Affordable housing is a hot-button issue these days. Prospective renters have long been concerned with housing costs and the state of New York is listening. As many current laws come up for renewal in Summer 2019, significant changes could be on the way. Governor Andrew Cuomo has favored rent reform.
Among the issues in the rent reform debate is preferential rent.
What is preferential rent?
Preferential rent is one law that could find itself modified or repealed. The legal maximum rent increase for one-year leases is 1.5 percent and 2.5 percent for two-year leases. Landlords can legally raise rent above those percentages to meet the legal limit if they choose. These rent increases are not applicable if a tenant renews their lease after renting below the legal maximum.

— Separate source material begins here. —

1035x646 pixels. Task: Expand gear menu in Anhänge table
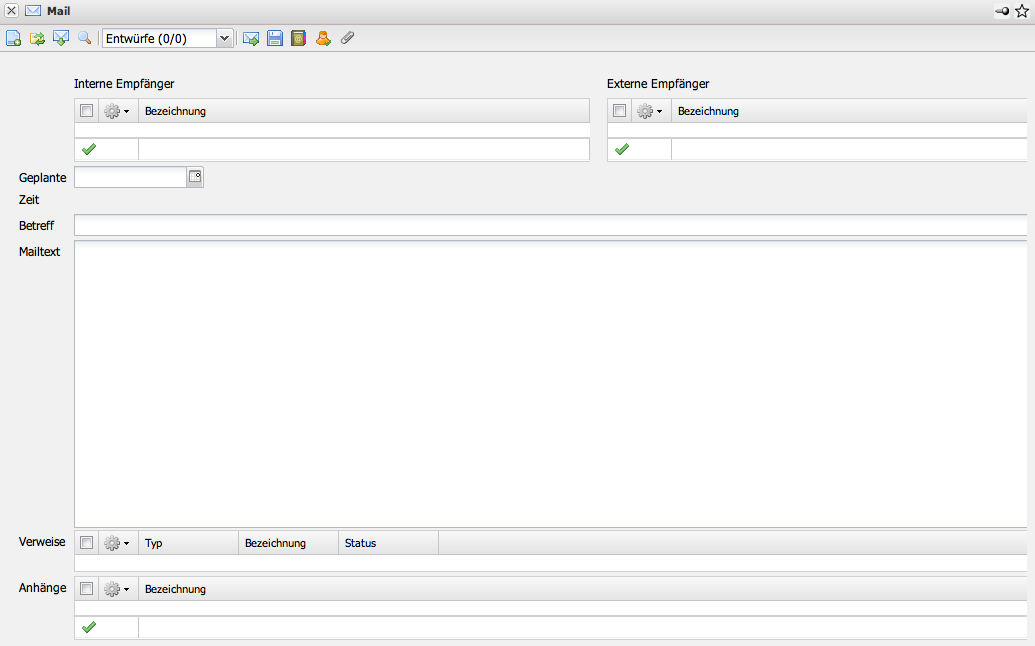tap(117, 589)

Reforming preferential rent may affect landlords
The current legislation expires on October 1, 2019, making this a high-priority issue for the state, renters and landlords. Limiting what a landlord can raise rent up to could make attracting and retaining renters more difficult if they must choose between offering lower rent or keeping their building up to date.
The law requires landlords to keep their buildings up to code. Maintaining a proper building, of course, ensures the safety and functionality of the building for its tenants. Rent dollars contribute to the maintenance of these buildings and sometimes raising rent costs is the only way to keep a building current.
Rent reform, particularly preferential rent could have a significant impact on New York landlords everywhere. Paying rent is not a task anyone looks forward to, but preferential rent is perfectly legal. Limiting the amount by which landlords could have a significant impact on their business and the homes of their tenants.